A friend of mine was, like all of us, converting over to digital and didn't need her film camera any more, so she gave it to me. This was about the time I was moving, so it ended up in a box for safekeeping and I just now found it again as I was rooting around for something else.
In the mid-70s there was a big upheaval when Olympus released the OM-1, a full-frame SLR that was slighter and smaller than anything the competition was selling, but was still a quality camera. It's hard to describe now but you can see it if you can actually hold them; the Minolta SrTs, Nikkormats, Canon FTbs, Pentax K1000s all felt like lead bars compared to Olympus's new OM cameras, and everyone scrambled to make their own compacts. Canon introduced its AE-1, Minolta its XD-11, Pentax its ME, and so forth.

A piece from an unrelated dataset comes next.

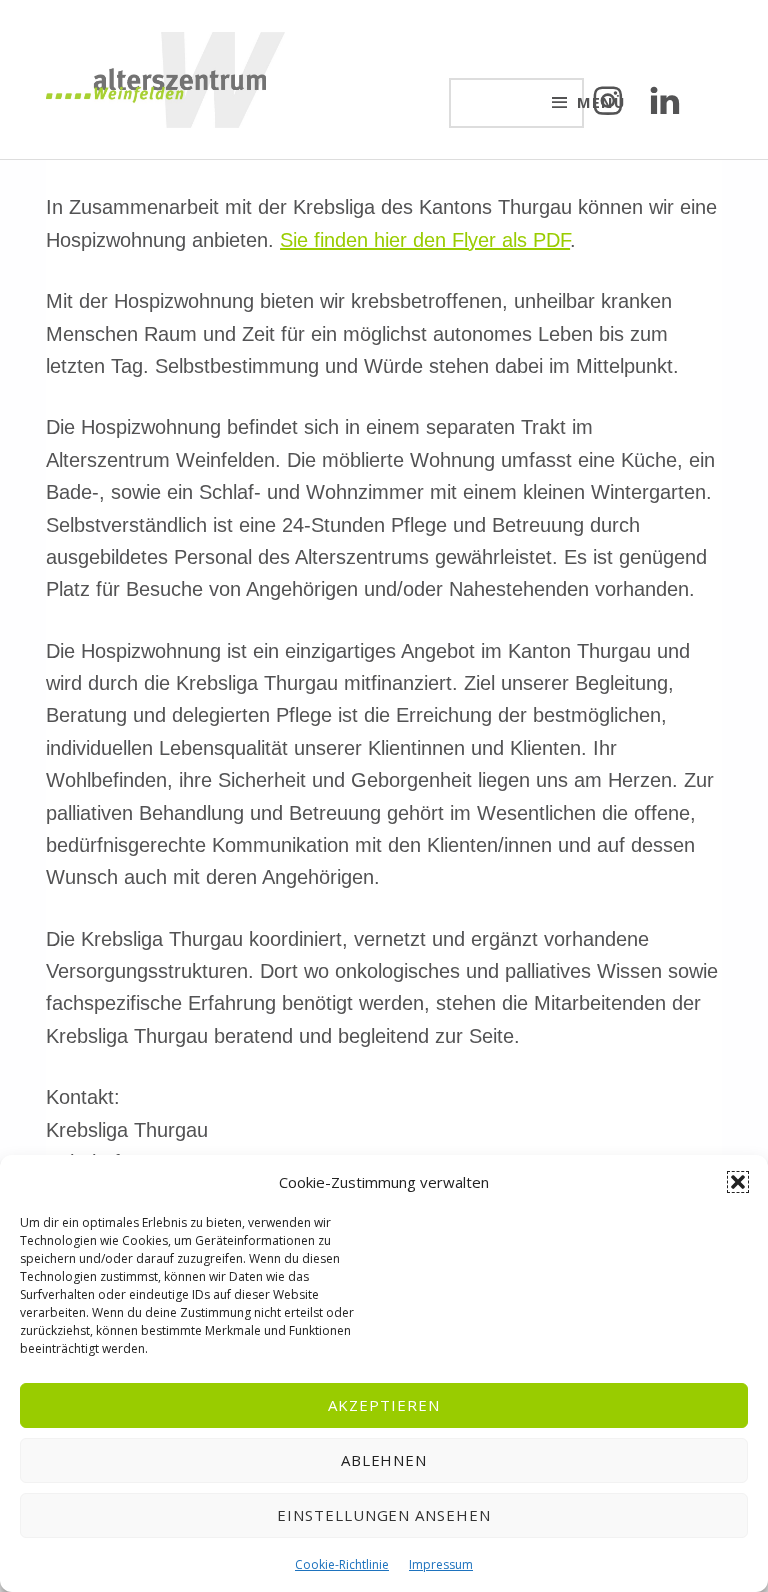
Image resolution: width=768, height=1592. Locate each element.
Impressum (441, 1564)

Nikon's initial offering was the EM, which I once had and I think is in a box of parts-donor cameras somewhere, and followed it up in the early 80s with this FG. It used E-series lenses and some others (I find Nikon's manual-focus lens system extremely confusing, and since I don't actively collect or use Nikon equipment, I'm not going to kill myself trying to learn it. I have enough trouble keeping Canon equipment straight). And it has quite a system of accessories behind it: two motor drives, a databack, various dedicated-hotshoe flashes. It runs in full manual, program (essentially full-auto), and aperture-priority auto. I've never run a roll of film through it, but the specs are good.
There's a variant of this called the FG-20, which an FG without program auto and no TTL OTF flash metering.